Carlos Álvarez
En los no muy favorecidos pasajes de “Vida y trabajos” de Jerónimo de Pasamonte– de quien solo por disputas intrascendentes con Cervantes se ha pensado que podría ser el autor del Quijote apócrifo– declara con frecuencia que no será su menester declarar lo que su deseo pida, y si acaso es su deseo pedir que el menester del lector sea el suyo, que en gran medida de lo que sea que se entienda, cuando menos la obra es solo suya. En el capítulo XII de las Vida y opiniones de Sterne se encuentra un generoso desprecio de no permitirse agotar su propia paciencia y de cuidar suficiente la parte aburrida del sentido como para satisfacer al lector con cosas que, para su mal, solamente a él le gustaría entender: “Como lector tendrá un conocimiento de la naturaleza –porque me disgustan tanto sus peros– no requiero de otro héroe para satisfacerlo y continuar con mi ritmo sin una ligera experiencia de memorias incidentales.”
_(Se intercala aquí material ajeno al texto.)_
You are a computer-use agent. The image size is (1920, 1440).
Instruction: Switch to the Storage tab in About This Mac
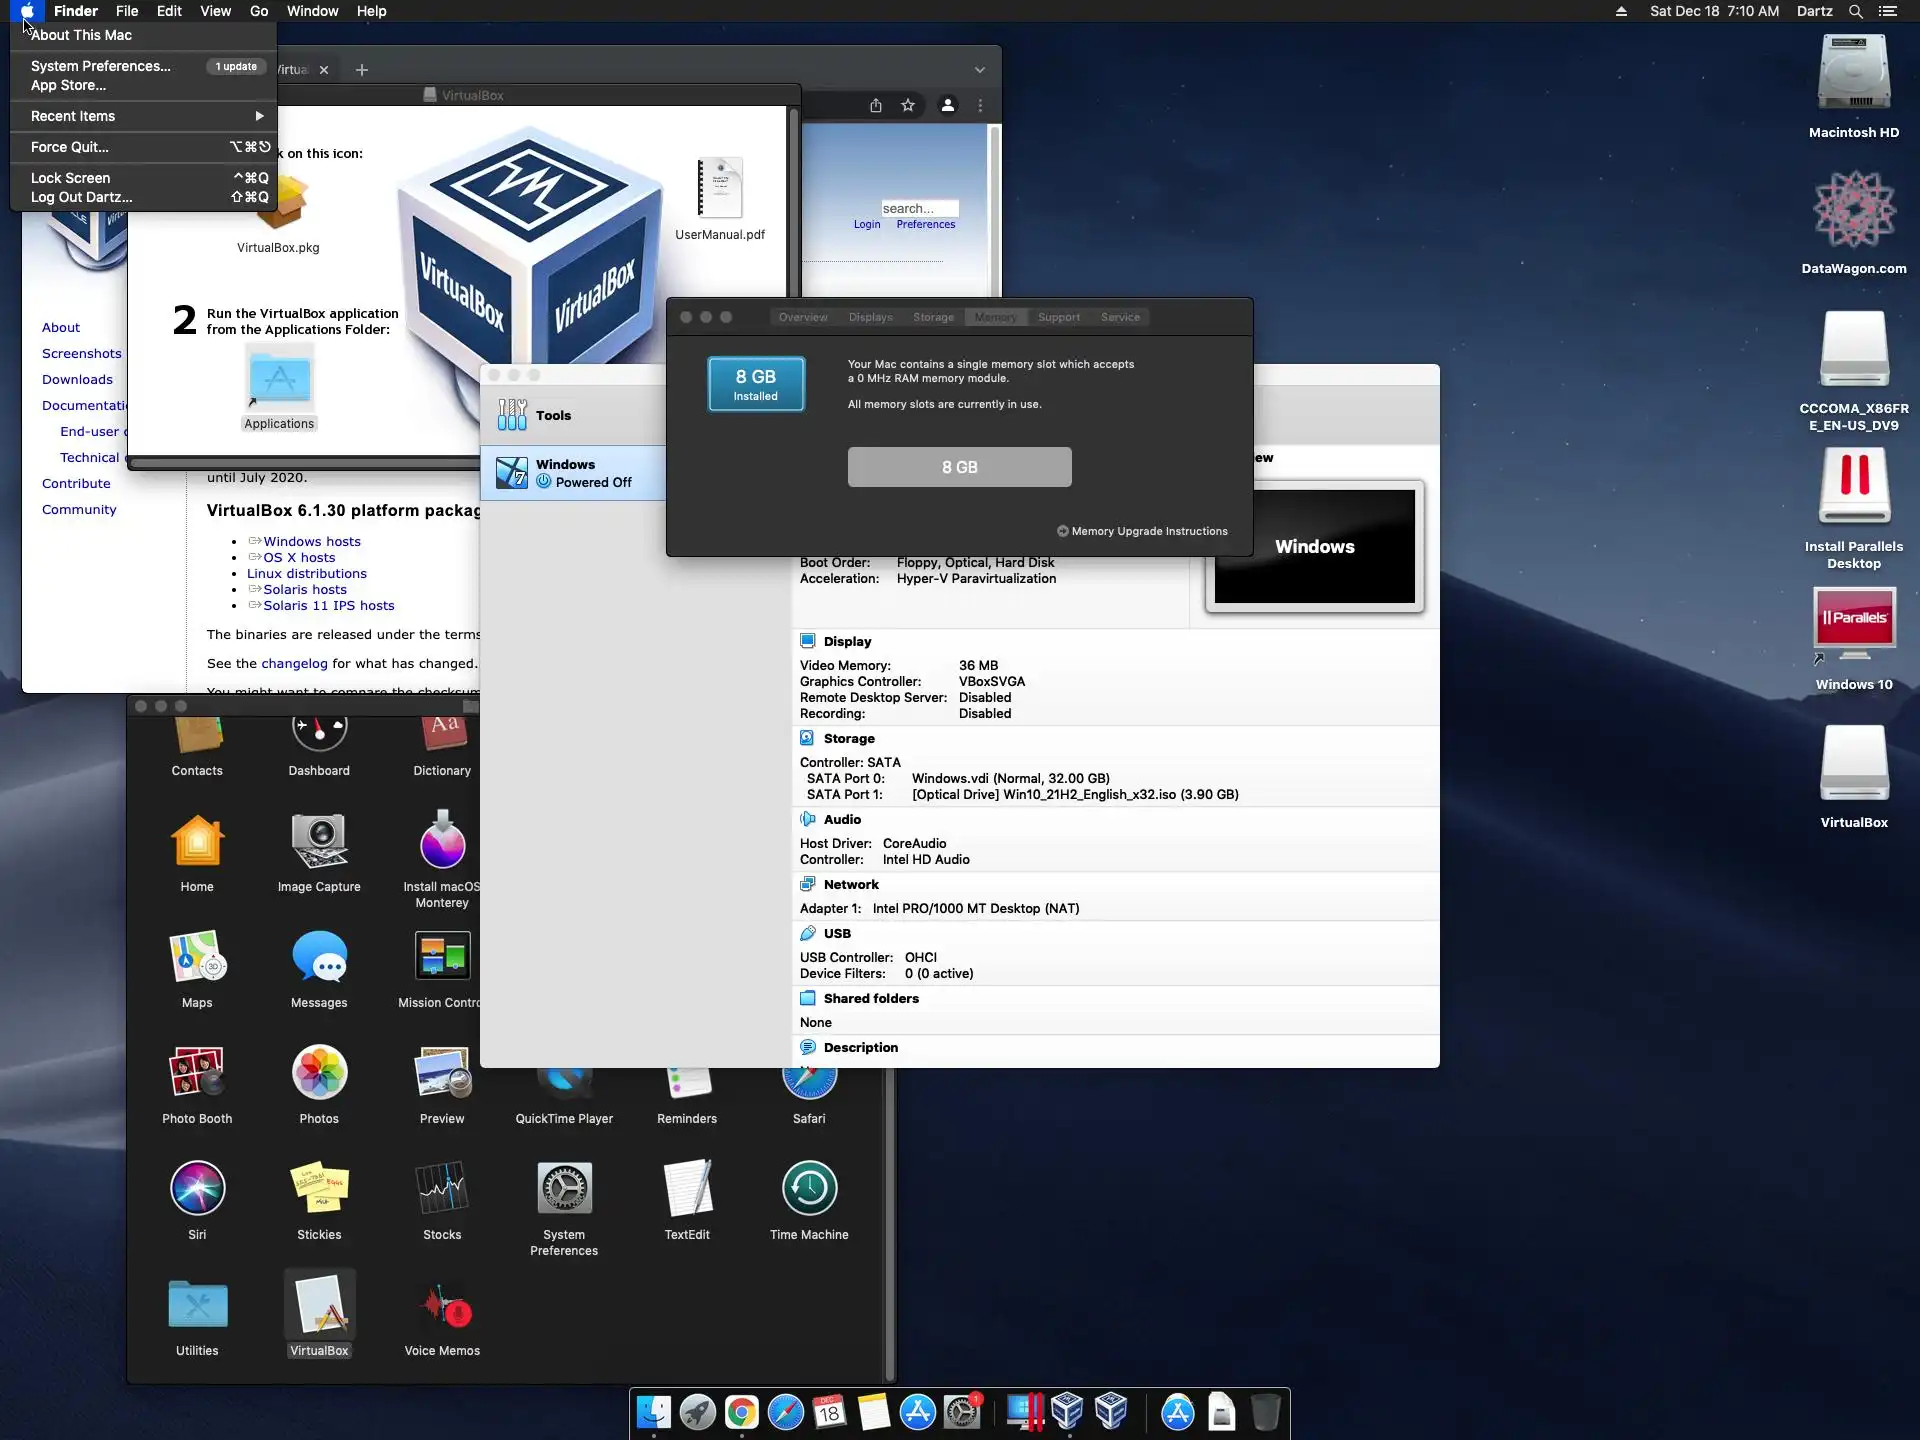point(932,317)
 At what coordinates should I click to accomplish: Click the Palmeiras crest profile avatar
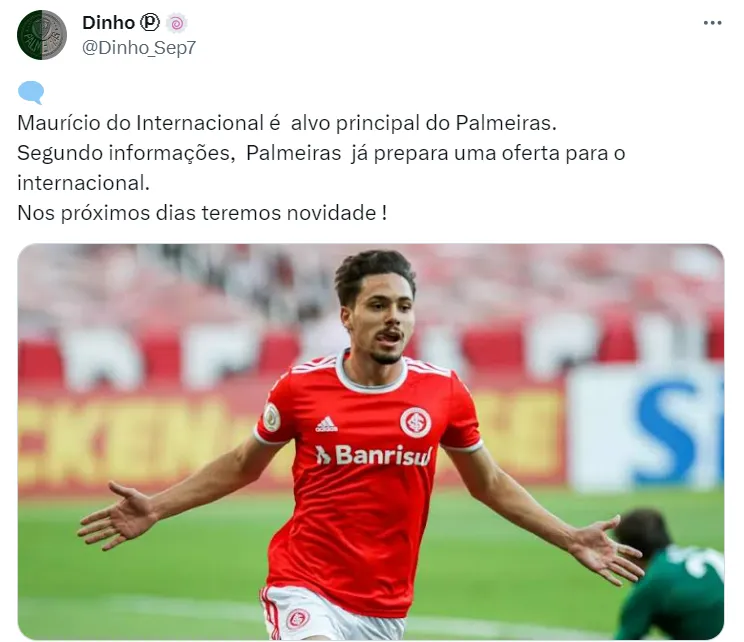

Algunos consideran que estos pasajes están plagados de voluntarias omisiones de acción y que este tipo de reflexiones e innovaciones van mucho más allá de lo que está en las manos de los principios de las artes para considerar que es bello. Es falsa la idea que se requieren de gallardas melancolías, y de dolores heroicos para elaborar una buena historia; es falso también que el lector pueda entretenerse con amonestaciones del sentido y de todo tipo de involuciones por un largo tiempo sin percibir al menos una sucesión de hechos. Es tonto creer que una obra está más allá de los principios de las artes; de la forma menos irresponsable que mi capacidad puede cumplir con llevar la contraria a ideas inmediatas, es que esto significa que el sentido común es bastante viejo para no prestarle atención, y que la razón es demasiado nueva para no dudar de ella.
En la “Vida de Cowley”, Samuel Johnson juzga estos versos:
Desdeñadas sean leyes que serviles
de saber y orgullo establecidos
a las naturales fuerzas vuelvan viles;
No serán de voluntad enternecidos,
ni aun lector o escritor sean gentiles,
serán al fin de saber entorpecidos.
Johnson considera que el error del escritor, y muy seguramente del todas las personas de una picardía metafísica, es el hecho de perseguir sus propios pensamientos hasta la última ramificación que pudiera tener, al punto que se mezclan con objetos antinaturales e innecesarios para el muy específico contento que se guarda en cualquier sentido de apreciación que tiene todo lector; esto, según Johnson, implica hacer un lado la más causal, piadosa y accesible parte del entendimiento como es la generalidad.
En las grandes obras las partes dignas son pequeñas, y aquellas empresas minuciosas puede ser agradables, pero una vez que aclaman por su propia dignidad se vuelven ridículas. Ruskin escribe en su “Fors Clavigera,” bastante menos severa y dogmática de lo que creemos que está bien que una obra sea, que ninguna persona verdaderamente desinteresada es incapaz de relacionar un tipo de placer especial con un tipo determinado de deber. Un lector debe ser desinteresado para no perseguir sus propias ideas en una obra de la cual en unos años ni el mismo autor tendrá autoridad para conmemorar, defender y mucho menos entender; debe considerar que el placer especial de la lectura es mucho más monótono y oscuro de lo que podría considerar primeramente; quien posea la idea que todo en las artes es una cuestión favorable, y que lo monótono es prescindible de nuestras facultades interpretativas, está condenado a poner todas las fuerzas de su ánimo para convencerse de que una obra es buena y entretenida.